The European Council agreed to update the rules on VAT rates to bring the tax’s rules in line with EU priorities such as fighting the climate crisis, while also providing governments with more flexibility on the rates they can apply.
Following consultations between EU member states, they have decided to widen the current list of goods and services that can benefit from reduced VAT rates to include, among other things, solar panels installed on private homes and public buildings.
“This is an early Christmas gift from the Council,” Walburga Hemetsberger, CEO of trade association SolarPower Europe (SPE), said in a statement sent to PV Tech.

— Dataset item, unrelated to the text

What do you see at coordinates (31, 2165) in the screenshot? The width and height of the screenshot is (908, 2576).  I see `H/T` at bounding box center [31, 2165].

“As many Europeans suffer from this latest gas-driven hike in energy prices, the reduced VAT rates for solar will soon make it even more affordable for European households and businesses to invest in solar and access clean and cheap electricity.”
Along with solar modules, items such as green heating systems and bicycles would benefit from lower VAT rates. The list has also been updated to include digital services such as internet access and goods that protect public health.
Under the new rules, EU member states will continue to apply a standard rate of VAT above 15%. However, they will now also have the possibility to apply two reduced rates as low as 5% to goods and services in up to 24 categories.
The Council has also agreed to phase out reduced VAT rates or exemptions on fossil fuels and other goods with a similar impact on greenhouse gas emissions by January 2030.
According to the European Commission (EC), current EU VAT rules are almost 30 years old and were in urgent need of modernisation.
The updated rules will now be sent to the European Parliament for its consultation on the final text by March 2022.
Earlier this year, the EC unveiled a new ambition for the EU to raise the share of renewable energy to 40% of final consumption by 2030, up from a previous target of 32%. SPE forecasts that achieving that goal will require a total of 660GW of solar PV deployed across Europe.